▸ **Excerpted text**:
━━━━━━━━

By counting in two ways, prove that $\sum_{i=0}^n \binom{i}{k} = \binom{n+1}{k+1}$ for all $k,n \ge 0$.

Question

I am thinking that the RHS can be counted as $\binom{n}{k} + \binom{n}{k+1}$. But I don't how the following counting may go.

Answer 1

The RHS represents number of such subsets $A$ of set $\{1,...,n+1\}$ that $|A| = k+1$.

We'll show, the LHS counts the same. Take any $i \in \{k,...,n\}$. We want to consider subsets $A$ (with $|A| = k+1$) of set $\{1,...,n+1\}$ for which the element $i+1$ is the biggest. So we have to choose another $k$ elements (as $i+1$ is already in our subset) from the set $\{1,...,i\}$, and assign them to the set $A$. That for a fixed $i$ gives us ${i \choose k}$ ways. Note that, every $k+1$ - subset can have any element starting from $k+1$ ending at $n+1$ as the biggest. So summing:, we get $\sum_{i=k}^n {i \choose k} = {n+1 \choose k+1}$.

━━━━━━━━

▸ **Extracted records**:

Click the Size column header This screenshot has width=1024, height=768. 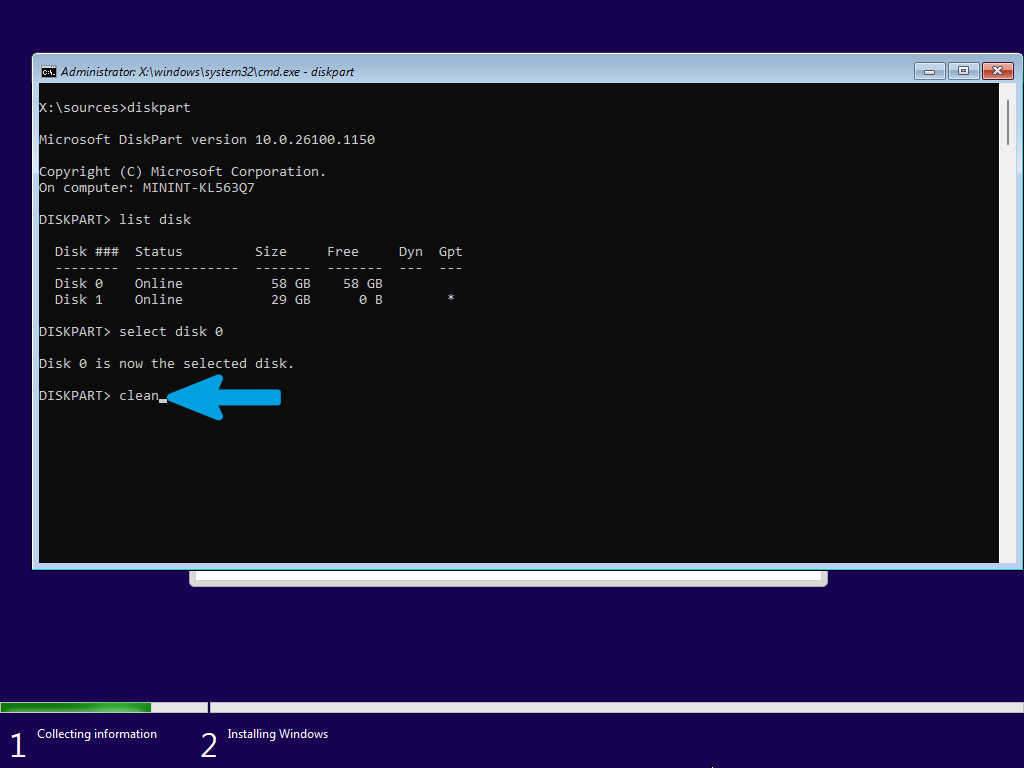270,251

━━━━━━━━

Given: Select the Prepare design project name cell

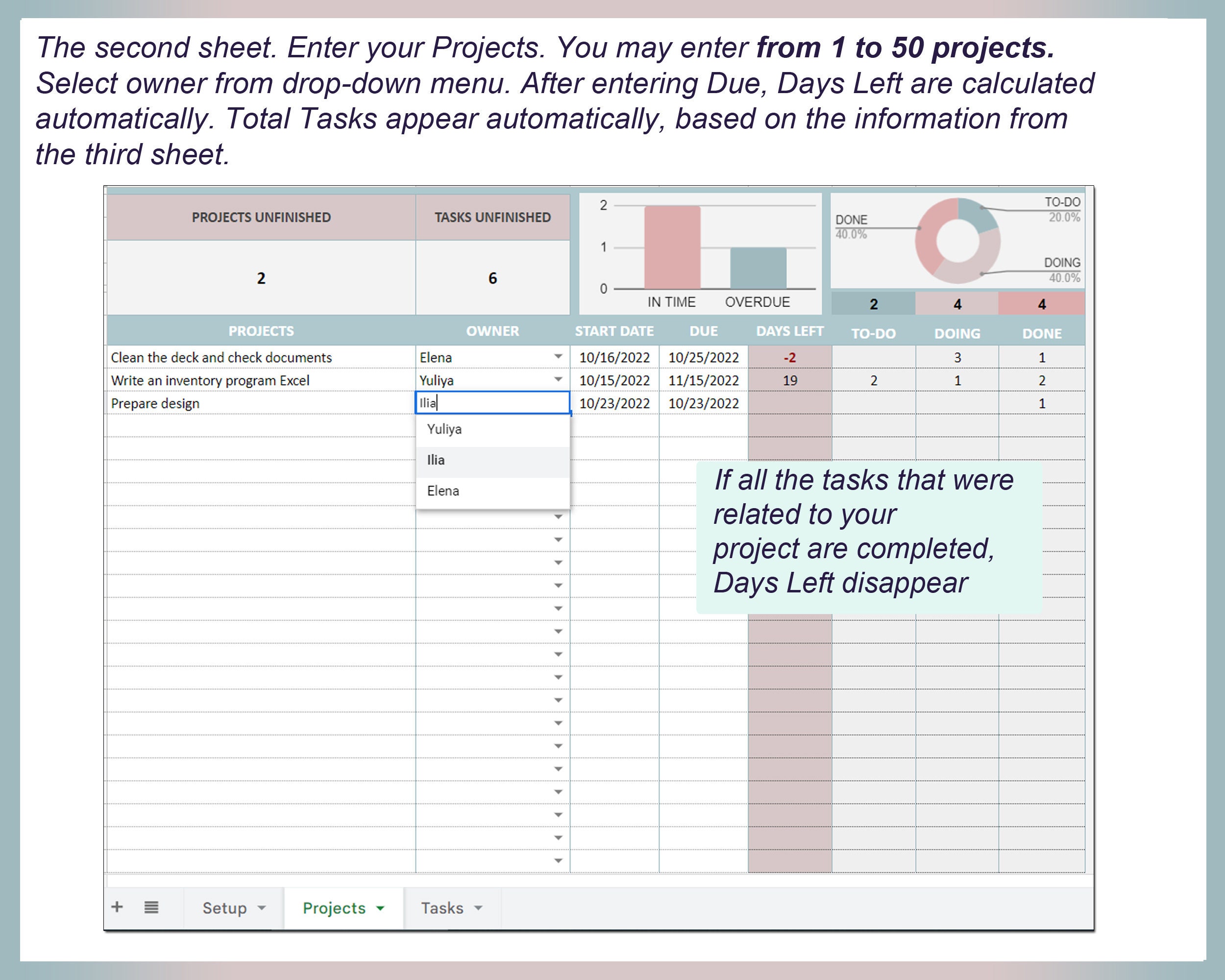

━━━━━━━━

▸ **Task 1**: In the combinatorics thread, write out the passage that begins at the words "By counting in" and stops after "counting may go.".
▸ **Task 2**: In the combinatorics thread, what does the first answer say the right-hand side of the identity counts?
The items are separate material that has nothing to do with the combinatorics thread.

▸ **Answer 1**:
By counting in two ways, prove that $\sum_{i=0}^n \binom{i}{k} = \binom{n+1}{k+1}$ for all $k,n \ge 0$.

Question

I am thinking that the RHS can be counted as $\binom{n}{k} + \binom{n}{k+1}$. But I don't how the following counting may go.

▸ **Answer 2**: The number of subsets A of the set {1, ..., n+1} with |A| = k+1.